* [Textauszug]:
US-Pflege-Streik nach 301 Tagen erfolgreich beendet

Das Pflegepersonal des St. Vincent-Spitals in Massachusetts, über den wir schon berichtet haben, hat im Dezember den Streik, den es am 8. März aufgenommen hatte, beendet. Erfolgreich. Mehr Personal, mehr Sicherheit und Schutz fürs Personal, ebenfalls Verbesserungen der Krankenversicherung des Personals. Marie Ritacco, Pflegerin Streikführerin, spricht von einer „major victory“. Insbesondere, weil jede streikende Person wieder an den Arbeitsplatz zurück kann, den sie vor dem Streik innehatte.

Der Vertrag wurde im Dezember nach monatelangem hin und her unterschrieben, gewonnen hatten die Pfleger_innen eigentlich schon viel früher, zumindest in den Fragen, wegen derer sie den Streik aufgenommen hatten. Schon im Sommer hätte das Unternehmen ein Abkommen unterschrieben, das sie zu mehr Personal und mehr Sicherheit verpflichtete. Es weigerte sich aber den Streikenden Garantien zu geben, dass diese keine Abstufungen oder Entlassung erfahren würden. Und damit konnte und wollte das Pflegepersonal nicht leben, weshalb der Streik vier Monate länger dauerte.

* [Aufgabe A]:
Gib aus dem Text über den Pflegestreik den Abschnitt wörtlich wieder, der mit „Das Pflegepersonal des“ einsetzt und mit „dem Streik innehatte.“ schließt.
* [Aufgabe B]:
An welchem Tag hatte das Pflegepersonal laut dem Text über den Pflegestreik den Streik aufgenommen?
Die Auflistung hat keinen Bezug zum Text über den Pflegestreik.

* [Datenteil]:

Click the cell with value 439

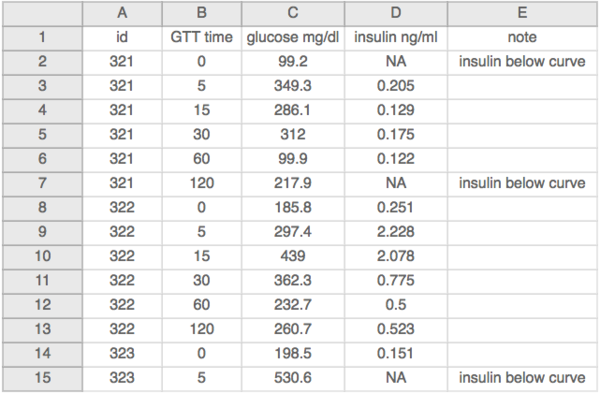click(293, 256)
==
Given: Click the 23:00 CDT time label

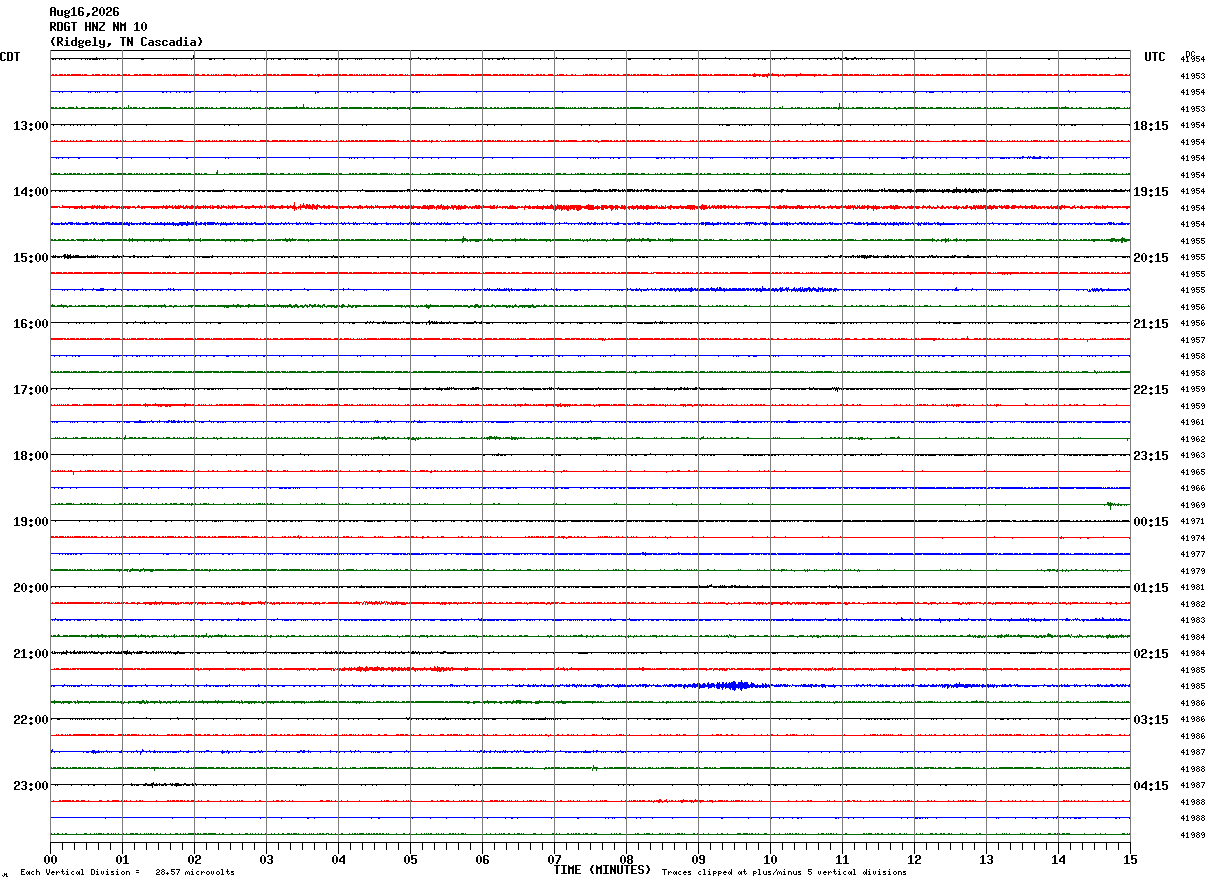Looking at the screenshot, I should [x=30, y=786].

* [Ergebnis A]:
Das Pflegepersonal des St. Vincent-Spitals in Massachusetts, über den wir schon berichtet haben, hat im Dezember den Streik, den es am 8. März aufgenommen hatte, beendet. Erfolgreich. Mehr Personal, mehr Sicherheit und Schutz fürs Personal, ebenfalls Verbesserungen der Krankenversicherung des Personals. Marie Ritacco, Pflegerin Streikführerin, spricht von einer „major victory“. Insbesondere, weil jede streikende Person wieder an den Arbeitsplatz zurück kann, den sie vor dem Streik innehatte.

* [Ergebnis B]:
Am 8. März.